Problems to work on
1/ According to the spectral clustering excerpt, why does the basic k-nearest neighbor definition produce a directed graph?
2/ From the spectral clustering excerpt, quote everything from "A mutual $ k" down to "symmetric and non-negative.".

Excerpt to read
A $  \varepsilon  $-neighborhood graph with $  \varepsilon = 0.28  $ and 8 clusters.

The $ k $-nearest neighbor approach

Given a positive $ k $, vertex $ v_{i} $ is connected to vertex $ v_{j} $ if $ v_{j} $ is among the $ k $-nearest neighbors of $ v_{i} $. Note that, this definition leads to a directed graph, as the neighborhood relationship is not symmetric. There are two ways of making it undirected:

- One way is to simply ignore the directions of the edges, that is we connect $ v_{i} $ and $ v_{j} $ with an undirected edge if $ v_{i} $ is among the $ k $-nearest neighbors of $ v_{j} $ or if $ v_{j} $ is among the $ k $-nearest neighbors of $ v_{i} $. The resulting graph is what is usually called the $ k $-nearest neighbor graph, shown in the Figure below. Vertices $ x_i $ and $ x_j $ are connected with an undirected edge if $ x_i $ is among the 6-nearest neighbors of $ x_j $ or if $ x_j $ is among the 6-nearest neighbors of $ x_i $. The advantage of this approach is that if many points are too close, it will not generate excessive links (as can be seen at the points in the middle of the moon of the Figure). However, the $ k $-nearest approach can break the graph into several disconnected components and give a wrong number of connected components.


A $ k $-nearest neighbor graph with $ k=6 $ and 7 clusters.


- Another way is to connect vertices $ v_{i} $ and $ v_{j} $ if both $ v_{i} $ is among the $ k $-nearest neighbors of $ v_{j} $ and $ v_{j} $ is among the $ k $-nearest neighbors of $ v_{i} $. The resulting graph is called the \emph{mutual $ k $-nearest neighbor graph} (shown in the Figure below). Compared to the other approaches mutual $ k $-nearest neighbor graph does not alter the number of connected components, being appropriate to detect clusters of different densities.


A mutual $ k $-nearest neighbor graph with $ k=6 $ and 7 clusters.

For the last two approaches, after connecting the appropriate vertices, we weight the edges by the similarity of their endpoints.

The unnormalized graph Laplacian

Let $ W = (w_{ij})_{i,j=1,...,n} $ the weighted adjacency matrix of the graph and the degree matrix $ \mathcal{D} $ the diagonal matrix with the degrees $ d_{1}, \ldots , d_{n} $ on the diagonal. The unnormalized graph Laplacian matrix is defined as

$ L = \mathcal{D}-W. $

Unnormalized spectral clustering algorithm

To be able to formalize spectral clustering, we need to define the similarity matrix. Given a set of data points $ x_1, \ldots ,x_n $ and some notion of similarity $ s_{ij}=s(x_i, x_j) $, there is a similarity matrix $ S = (s_{ij})_{i,j=1, \ldots ,n} $ which is assumed to be symmetric and non-negative.

Data provided
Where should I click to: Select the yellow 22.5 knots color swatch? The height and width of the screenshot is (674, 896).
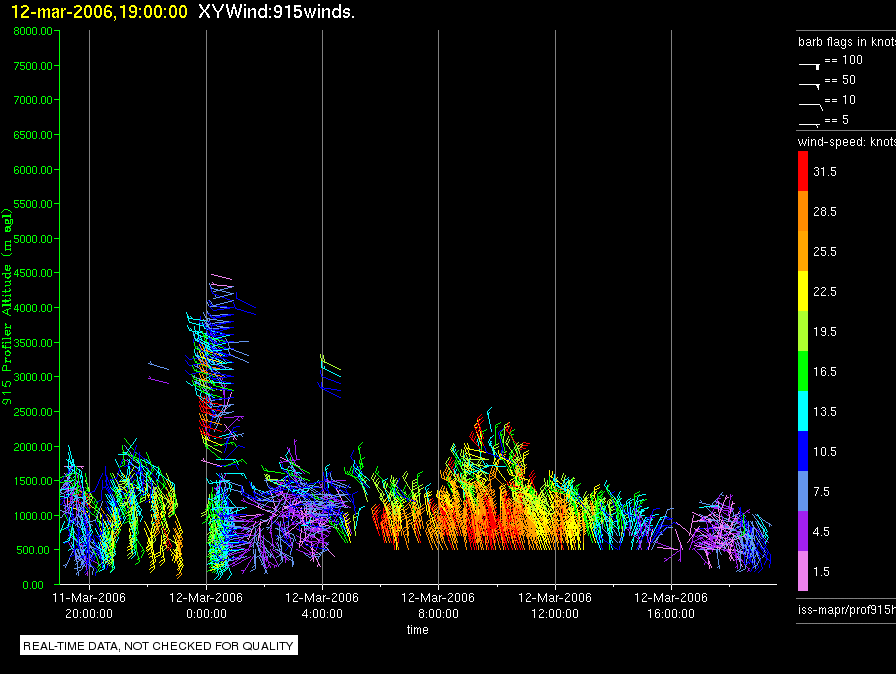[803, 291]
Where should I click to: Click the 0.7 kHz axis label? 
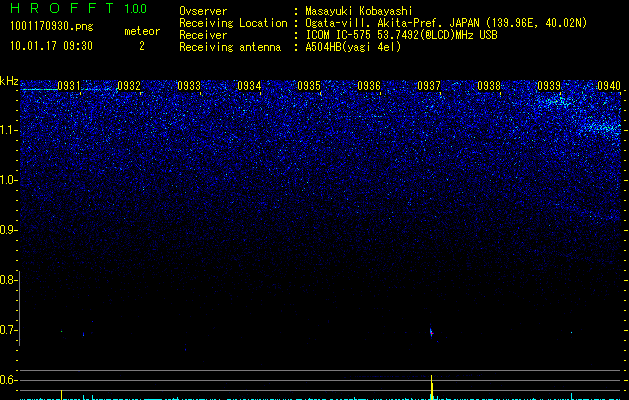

Solved problems
1/ The neighborhood relationship is not symmetric. Vertex v_j can be among the k-nearest neighbors of v_i without v_i being among the k-nearest neighbors of v_j.

2/
A mutual $ k $-nearest neighbor graph with $ k=6 $ and 7 clusters.

For the last two approaches, after connecting the appropriate vertices, we weight the edges by the similarity of their endpoints.

The unnormalized graph Laplacian

Let $ W = (w_{ij})_{i,j=1,...,n} $ the weighted adjacency matrix of the graph and the degree matrix $ \mathcal{D} $ the diagonal matrix with the degrees $ d_{1}, \ldots , d_{n} $ on the diagonal. The unnormalized graph Laplacian matrix is defined as

$ L = \mathcal{D}-W. $

Unnormalized spectral clustering algorithm

To be able to formalize spectral clustering, we need to define the similarity matrix. Given a set of data points $ x_1, \ldots ,x_n $ and some notion of similarity $ s_{ij}=s(x_i, x_j) $, there is a similarity matrix $ S = (s_{ij})_{i,j=1, \ldots ,n} $ which is assumed to be symmetric and non-negative.